Ternyata ibu baik tersebut tinggal
di Jakarta, fikiranku sedikit salah, tidak semua penduduk ibu kota kejam
terutama orang kaya. Salah satunya ibu baik yang bersedia menerima mamak
bekerja di usahanya sendiri.
‘’Terima kasih sekali Bu, saya
juga sangat khawatir sedari tadi mengenai nasib dan pekerjaan yang tak jelas
ditemui mamak saya sesampainya di Jakarta.’’ Jawabku dengan perasaan yang luar
biasa bahagia.
Aku hanya akan memberikan foto
mamak untuk dapat dikenali oleh ibu baik ini, lalu menghubungi mamak dan
memberitahu tentang pekerjaan yang bisa dilakoninya di ibu kota. Tanpa harus
bersusah payah menjadi pembantu rumah tangga atau menghadapi jalanan ibu kota
yang lebih kejam dari ibu tiri, katanya.
‘’Baiklah, kalau begitu Ibu pamit
ya. Hubungi Ibu di kartu nama ini.’’ Sembari memberi kartu nama miliknya, ibu
tersebut itu pun pergi meninggalkan aku yang telah semangat kembali. Sebab
harapan mamak mendapatkan pekerjaan di ibu kota akan segera tercapai. Dan aku
tak perlu mengkhawatirkan kesusahan mamak karena ada wanita baik yang akan
menjaminnya disana.
Saat aku akan pulang tiba-tiba
ada dua orang pemuda yang duduk di sampingku berkelang satu bangku.

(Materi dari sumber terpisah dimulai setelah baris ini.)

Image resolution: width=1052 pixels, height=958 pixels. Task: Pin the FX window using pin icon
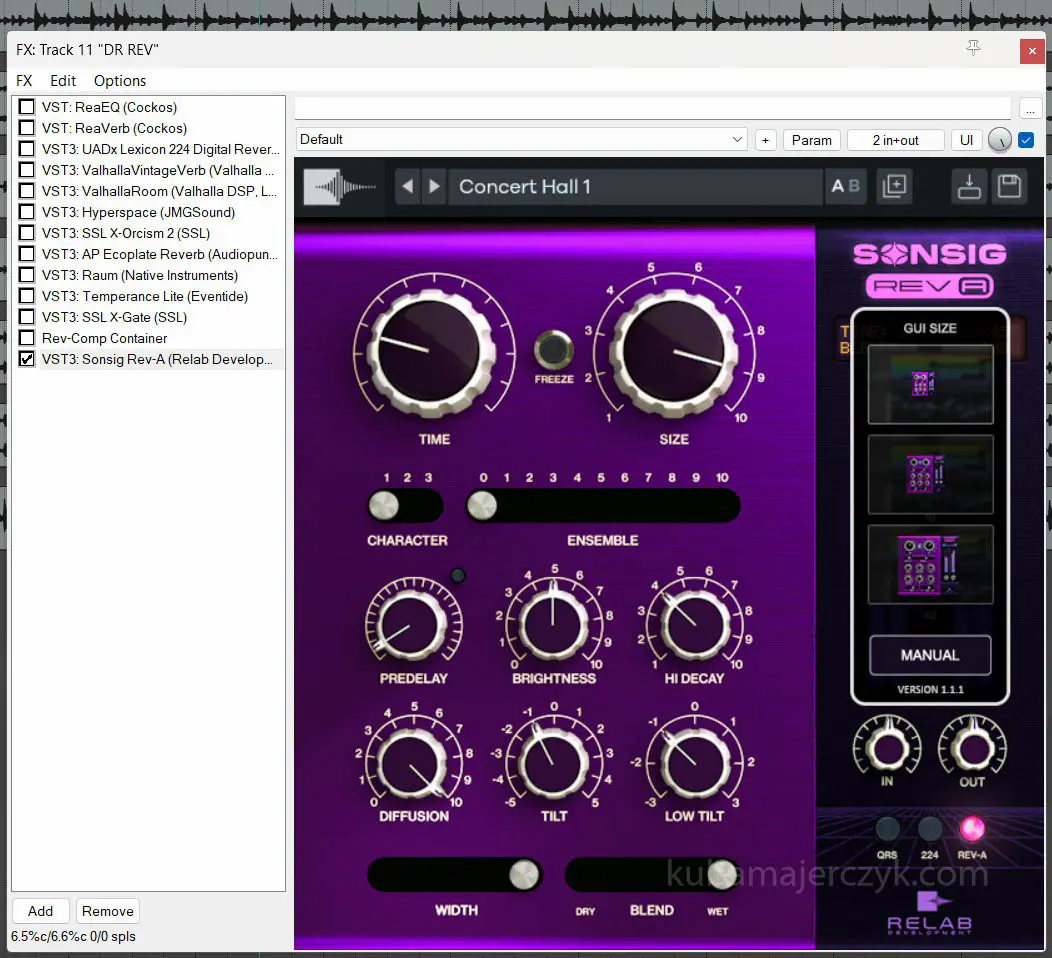pos(973,49)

‘’Kasihan kali ya, gerbong kereta
api yang keberangkatan sejam lalu. Gerbongnya anjlok dan kabarnya tidak ada
penumpang yang selamat.’’ Cerita salah satu pemuda pada temannya.
Aku yang tersadar bahwa kereta
api yang membawa mamak ke ibu kota berangkat sejam yang lalu langsung terbesit
untuk mendengarkan lanjutan pembicaraan mereka.
‘’Yang benar kau? Kenapa pula
bisa anjlok?’’ Tanya temannya pada si pemuda.
‘’Kau macam tak tahu saja, itukan
kereta api kelas paling murah. Fasilitasnya tak memadai, kalau dugaanku kereta
itu anjlok karena sudah tak layak dibawa perjalanan, maklumlah kau kereta api
paling murah pulanya. Kau lihat gerbong kereta api yang disana itu? Seperti itu
kereta api yang anjlok tadi.’’ Pemuda itu menunjukkan jenis kereta api yang sama
ditumpangi mamak sejam yang lalu pada temannya.
Seakan aku tak percaya, kudekati
gerbong kereta api itu. Kupandangi dengan seksama. Jenis gerbong kereta api
yang sama saat aku melihat senyum mamak sebelum beliau pergi. Aku kembali lemah
dan tak mampu menahan tubuhku, kartu nama wanita baik itu terbang entah kemana.
Yang kuinginkan saat ini dan seterusnya adalah menanti mamak yang kuharap
kembali ke stasiun kereta api ini. Dan senyum yang menawan itu, bukanlah senyum
terakhir yang kulihat dari wajahnya.